• [What you should do]: With both ends included, repeat exactly the lines of the entries below from the one containing "1793x807 pixels. Task: Open" down to the one containing "Go to Shopify Test Project breadcrumb link", and no others.

• [Stored records]:

((

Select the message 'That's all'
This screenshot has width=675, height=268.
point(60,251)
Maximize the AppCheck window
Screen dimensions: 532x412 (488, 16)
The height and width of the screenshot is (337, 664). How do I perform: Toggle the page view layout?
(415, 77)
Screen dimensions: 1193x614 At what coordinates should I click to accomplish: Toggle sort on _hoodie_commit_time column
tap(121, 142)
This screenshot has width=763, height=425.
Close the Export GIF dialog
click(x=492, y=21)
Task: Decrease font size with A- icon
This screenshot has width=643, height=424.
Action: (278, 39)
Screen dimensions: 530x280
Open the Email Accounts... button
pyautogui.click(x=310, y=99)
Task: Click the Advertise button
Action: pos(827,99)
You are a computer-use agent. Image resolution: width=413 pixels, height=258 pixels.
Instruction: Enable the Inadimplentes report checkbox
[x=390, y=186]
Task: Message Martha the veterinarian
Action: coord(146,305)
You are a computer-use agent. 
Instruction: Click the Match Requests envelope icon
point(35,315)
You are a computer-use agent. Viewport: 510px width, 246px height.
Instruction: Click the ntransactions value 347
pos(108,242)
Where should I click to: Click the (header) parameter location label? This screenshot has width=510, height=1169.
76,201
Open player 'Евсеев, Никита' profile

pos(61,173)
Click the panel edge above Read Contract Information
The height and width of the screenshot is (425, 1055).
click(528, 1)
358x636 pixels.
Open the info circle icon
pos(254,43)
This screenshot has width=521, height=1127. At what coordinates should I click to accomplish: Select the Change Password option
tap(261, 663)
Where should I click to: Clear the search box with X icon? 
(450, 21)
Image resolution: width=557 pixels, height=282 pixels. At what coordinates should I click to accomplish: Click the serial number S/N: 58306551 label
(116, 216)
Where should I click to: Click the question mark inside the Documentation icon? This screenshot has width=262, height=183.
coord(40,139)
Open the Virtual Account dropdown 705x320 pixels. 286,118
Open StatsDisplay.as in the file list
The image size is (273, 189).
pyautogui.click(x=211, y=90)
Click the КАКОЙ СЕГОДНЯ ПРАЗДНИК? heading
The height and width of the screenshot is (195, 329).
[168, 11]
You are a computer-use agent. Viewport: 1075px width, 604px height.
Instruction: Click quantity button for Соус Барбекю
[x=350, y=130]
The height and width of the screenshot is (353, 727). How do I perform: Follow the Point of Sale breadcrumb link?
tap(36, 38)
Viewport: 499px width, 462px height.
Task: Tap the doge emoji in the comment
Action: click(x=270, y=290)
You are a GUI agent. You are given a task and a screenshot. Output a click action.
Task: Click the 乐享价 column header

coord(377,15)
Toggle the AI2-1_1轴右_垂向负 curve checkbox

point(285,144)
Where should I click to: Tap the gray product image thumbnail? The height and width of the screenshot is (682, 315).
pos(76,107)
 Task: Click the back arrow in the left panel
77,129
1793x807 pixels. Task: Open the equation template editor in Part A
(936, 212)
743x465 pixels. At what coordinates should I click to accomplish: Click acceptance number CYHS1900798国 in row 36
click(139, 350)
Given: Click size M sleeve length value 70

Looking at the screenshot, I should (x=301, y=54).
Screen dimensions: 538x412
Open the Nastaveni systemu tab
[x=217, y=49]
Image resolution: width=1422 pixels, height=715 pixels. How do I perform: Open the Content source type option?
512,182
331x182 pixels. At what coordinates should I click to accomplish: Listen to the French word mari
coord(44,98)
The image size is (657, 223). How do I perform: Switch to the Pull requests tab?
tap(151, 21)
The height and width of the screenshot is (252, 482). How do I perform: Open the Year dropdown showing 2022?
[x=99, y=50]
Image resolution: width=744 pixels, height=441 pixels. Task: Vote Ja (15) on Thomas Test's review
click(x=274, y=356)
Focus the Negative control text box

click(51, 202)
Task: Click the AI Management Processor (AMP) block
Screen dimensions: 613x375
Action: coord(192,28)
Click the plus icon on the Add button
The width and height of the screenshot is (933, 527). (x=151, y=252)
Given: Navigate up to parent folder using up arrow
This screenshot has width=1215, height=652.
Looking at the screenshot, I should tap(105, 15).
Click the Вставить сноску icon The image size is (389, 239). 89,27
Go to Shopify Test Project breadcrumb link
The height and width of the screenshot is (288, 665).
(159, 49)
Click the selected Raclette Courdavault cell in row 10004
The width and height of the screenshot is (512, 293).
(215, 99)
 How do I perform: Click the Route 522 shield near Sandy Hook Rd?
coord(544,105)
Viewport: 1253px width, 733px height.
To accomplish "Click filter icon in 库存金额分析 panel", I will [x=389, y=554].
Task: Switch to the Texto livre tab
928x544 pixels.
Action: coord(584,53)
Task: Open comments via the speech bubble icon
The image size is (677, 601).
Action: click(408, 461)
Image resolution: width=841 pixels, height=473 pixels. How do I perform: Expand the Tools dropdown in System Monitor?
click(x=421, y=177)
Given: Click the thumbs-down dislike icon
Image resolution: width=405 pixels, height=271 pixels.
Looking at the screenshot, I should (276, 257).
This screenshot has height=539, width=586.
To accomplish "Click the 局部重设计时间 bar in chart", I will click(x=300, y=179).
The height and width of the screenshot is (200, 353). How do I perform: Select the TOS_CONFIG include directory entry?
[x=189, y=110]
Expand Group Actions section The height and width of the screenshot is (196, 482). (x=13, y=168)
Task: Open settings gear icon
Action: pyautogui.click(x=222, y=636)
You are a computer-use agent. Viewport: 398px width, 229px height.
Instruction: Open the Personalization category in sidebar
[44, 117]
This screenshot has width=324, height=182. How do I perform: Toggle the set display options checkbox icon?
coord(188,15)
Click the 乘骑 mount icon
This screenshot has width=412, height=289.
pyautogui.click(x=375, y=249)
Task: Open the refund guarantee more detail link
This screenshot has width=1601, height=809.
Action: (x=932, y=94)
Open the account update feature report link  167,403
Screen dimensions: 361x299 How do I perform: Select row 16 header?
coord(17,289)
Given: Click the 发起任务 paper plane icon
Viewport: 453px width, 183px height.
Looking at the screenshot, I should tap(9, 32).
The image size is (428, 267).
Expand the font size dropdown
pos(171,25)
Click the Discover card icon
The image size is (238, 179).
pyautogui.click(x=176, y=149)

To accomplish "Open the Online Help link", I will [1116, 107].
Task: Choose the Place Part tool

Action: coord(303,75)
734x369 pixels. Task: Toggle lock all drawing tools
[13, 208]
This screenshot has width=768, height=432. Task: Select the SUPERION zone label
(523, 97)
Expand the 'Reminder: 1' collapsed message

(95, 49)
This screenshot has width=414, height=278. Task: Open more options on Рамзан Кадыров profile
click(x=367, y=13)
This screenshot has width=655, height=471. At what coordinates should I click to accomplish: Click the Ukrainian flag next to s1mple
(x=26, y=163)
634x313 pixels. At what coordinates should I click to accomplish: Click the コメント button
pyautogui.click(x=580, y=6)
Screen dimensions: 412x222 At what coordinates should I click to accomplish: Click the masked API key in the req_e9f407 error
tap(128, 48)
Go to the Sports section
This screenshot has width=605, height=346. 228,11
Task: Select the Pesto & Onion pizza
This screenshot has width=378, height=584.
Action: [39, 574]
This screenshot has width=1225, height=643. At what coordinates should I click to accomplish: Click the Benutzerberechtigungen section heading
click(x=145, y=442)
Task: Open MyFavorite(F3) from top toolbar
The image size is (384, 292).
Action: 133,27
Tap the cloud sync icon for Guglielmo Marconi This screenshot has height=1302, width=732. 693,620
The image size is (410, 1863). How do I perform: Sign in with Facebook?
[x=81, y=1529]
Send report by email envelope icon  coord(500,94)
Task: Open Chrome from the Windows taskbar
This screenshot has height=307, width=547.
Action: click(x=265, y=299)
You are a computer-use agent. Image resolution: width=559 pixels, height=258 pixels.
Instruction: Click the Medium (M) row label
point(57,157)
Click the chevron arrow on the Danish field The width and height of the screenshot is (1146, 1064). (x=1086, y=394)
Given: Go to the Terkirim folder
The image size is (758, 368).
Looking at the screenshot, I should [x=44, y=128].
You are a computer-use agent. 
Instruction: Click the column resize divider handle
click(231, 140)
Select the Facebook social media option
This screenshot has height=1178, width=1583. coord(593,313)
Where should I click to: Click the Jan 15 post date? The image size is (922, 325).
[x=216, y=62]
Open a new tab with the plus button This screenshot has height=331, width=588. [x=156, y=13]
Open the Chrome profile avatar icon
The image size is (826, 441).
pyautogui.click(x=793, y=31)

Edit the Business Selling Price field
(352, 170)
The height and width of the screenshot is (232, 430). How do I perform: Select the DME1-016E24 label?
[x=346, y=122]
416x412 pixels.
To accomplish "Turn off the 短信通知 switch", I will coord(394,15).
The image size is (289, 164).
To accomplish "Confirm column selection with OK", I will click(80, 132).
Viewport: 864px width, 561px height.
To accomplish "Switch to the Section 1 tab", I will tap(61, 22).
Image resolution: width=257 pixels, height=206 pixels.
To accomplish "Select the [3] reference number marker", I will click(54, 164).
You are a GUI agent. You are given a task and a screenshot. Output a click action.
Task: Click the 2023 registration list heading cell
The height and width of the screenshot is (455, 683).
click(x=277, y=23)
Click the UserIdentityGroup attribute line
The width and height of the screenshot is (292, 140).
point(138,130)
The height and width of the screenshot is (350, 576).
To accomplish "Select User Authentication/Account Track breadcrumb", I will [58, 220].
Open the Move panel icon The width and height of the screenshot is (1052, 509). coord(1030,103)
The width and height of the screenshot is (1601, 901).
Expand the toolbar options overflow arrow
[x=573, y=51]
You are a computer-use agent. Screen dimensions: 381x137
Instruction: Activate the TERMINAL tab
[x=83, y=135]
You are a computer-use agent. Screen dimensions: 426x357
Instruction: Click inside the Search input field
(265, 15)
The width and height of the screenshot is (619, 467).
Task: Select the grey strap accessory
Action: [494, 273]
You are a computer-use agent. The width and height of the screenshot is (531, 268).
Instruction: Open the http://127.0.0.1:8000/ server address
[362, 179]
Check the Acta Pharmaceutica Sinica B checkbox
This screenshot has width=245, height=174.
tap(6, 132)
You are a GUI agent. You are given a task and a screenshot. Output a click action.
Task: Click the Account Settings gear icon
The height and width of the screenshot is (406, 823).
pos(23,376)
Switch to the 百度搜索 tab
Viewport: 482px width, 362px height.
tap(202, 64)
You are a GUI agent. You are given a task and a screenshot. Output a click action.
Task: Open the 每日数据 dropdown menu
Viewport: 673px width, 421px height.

))

• [Response to this exercise]:
1793x807 pixels. Task: Open the equation template editor in Part A
(936, 212)
743x465 pixels. At what coordinates should I click to accomplish: Click acceptance number CYHS1900798国 in row 36
click(139, 350)
Given: Click size M sleeve length value 70

Looking at the screenshot, I should (x=301, y=54).
Screen dimensions: 538x412
Open the Nastaveni systemu tab
[x=217, y=49]
Image resolution: width=1422 pixels, height=715 pixels. How do I perform: Open the Content source type option?
512,182
331x182 pixels. At what coordinates should I click to accomplish: Listen to the French word mari
coord(44,98)
The image size is (657, 223). How do I perform: Switch to the Pull requests tab?
tap(151, 21)
The height and width of the screenshot is (252, 482). How do I perform: Open the Year dropdown showing 2022?
[x=99, y=50]
Image resolution: width=744 pixels, height=441 pixels. Task: Vote Ja (15) on Thomas Test's review
click(x=274, y=356)
Focus the Negative control text box

click(51, 202)
Task: Click the AI Management Processor (AMP) block
Screen dimensions: 613x375
Action: coord(192,28)
Click the plus icon on the Add button
The width and height of the screenshot is (933, 527). (x=151, y=252)
Given: Navigate up to parent folder using up arrow
This screenshot has width=1215, height=652.
Looking at the screenshot, I should tap(105, 15).
Click the Вставить сноску icon The image size is (389, 239). 89,27
Go to Shopify Test Project breadcrumb link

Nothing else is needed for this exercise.